AUFGABE A >>
Mit wie vielen Illustrationen ist das besprochene Buch laut der Rezension versehen?
AUFGABE B >>
Gib den Abschnitt der Rezension, der mit den Worten „Der Titel des“ beginnt und mit „sich nicht konsequent.“ endet, erneut wieder und setze dabei „selbstständige“ an die Stelle von „freiberufliche“.
*** SEITE
T. Schuler: Napoleon und die Schweiz

Cover
Titel
Napoleon und die Schweiz.


Autor(en)
Schuler, Thomas
Erschienen
Basel 2022: NZZ Libro
Anzahl Seiten
296 S.
Preis
€ 36,00
Rezensiert für infoclio.ch und H-Soz-Kult von:
Andreas Fankhauser, Solothurn

Der Titel des ansprechend gestalteten und mit 43 Illustrationen versehenen Buchs weckt die Erwartung, umfassend über das Verhältnis einer der großen Gestalten der Weltgeschichte zum schweizerischen Kleinstaat informiert zu werden. Nach der Lektüre fragt man sich freilich, was von dieser Publikation zu halten ist. Der Band wirkt in sich nicht geschlossen, weil er einerseits aus Hauptabschnitten besteht, in denen der freiberufliche Historiker Thomas Schuler unter Verwendung der Berichte schweizerischer und französischer Zeitzeugen im Erzählstil der Mikrogeschichte bestimmte Ereignisse in allen Einzelheiten darstellt, andererseits aus solchen, in denen er in erster Linie Fakten resümiert. Die Anordnung der Kapitel erschwert vor allem im Helvetik-Teil die Sicht auf die großen Entwicklungslinien. An die vom Autor gewählte chronologische Erzählstruktur hält er sich nicht konsequent.
******
*** DATEN
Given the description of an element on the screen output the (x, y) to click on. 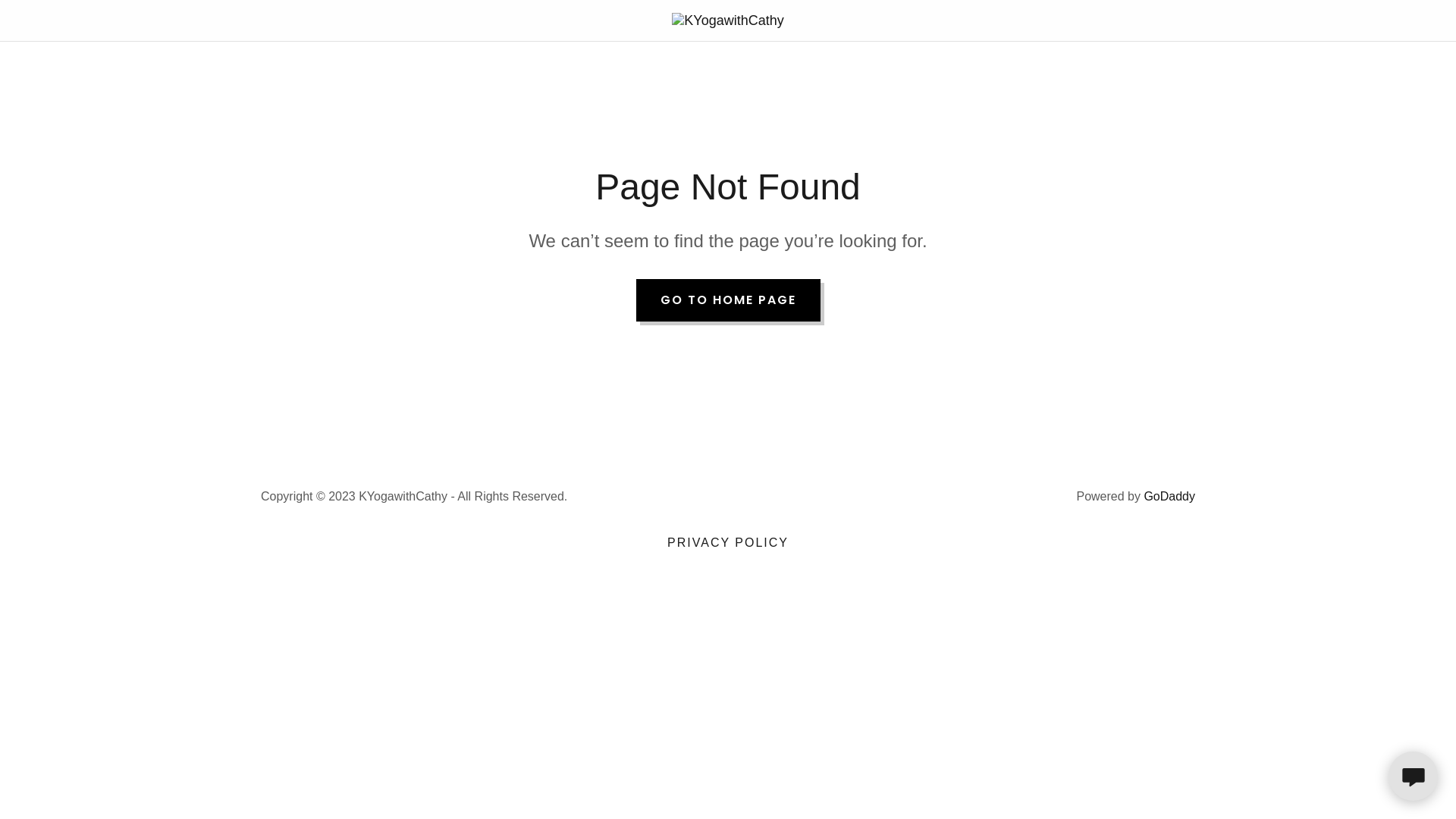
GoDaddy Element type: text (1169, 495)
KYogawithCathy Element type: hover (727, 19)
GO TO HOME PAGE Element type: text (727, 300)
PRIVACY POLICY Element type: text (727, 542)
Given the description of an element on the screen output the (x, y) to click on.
******
LÖSUNG A >>
Mit 43 Illustrationen.

LÖSUNG B >>
Der Titel des ansprechend gestalteten und mit 43 Illustrationen versehenen Buchs weckt die Erwartung, umfassend über das Verhältnis einer der großen Gestalten der Weltgeschichte zum schweizerischen Kleinstaat informiert zu werden. Nach der Lektüre fragt man sich freilich, was von dieser Publikation zu halten ist. Der Band wirkt in sich nicht geschlossen, weil er einerseits aus Hauptabschnitten besteht, in denen der selbstständige Historiker Thomas Schuler unter Verwendung der Berichte schweizerischer und französischer Zeitzeugen im Erzählstil der Mikrogeschichte bestimmte Ereignisse in allen Einzelheiten darstellt, andererseits aus solchen, in denen er in erster Linie Fakten resümiert. Die Anordnung der Kapitel erschwert vor allem im Helvetik-Teil die Sicht auf die großen Entwicklungslinien. An die vom Autor gewählte chronologische Erzählstruktur hält er sich nicht konsequent.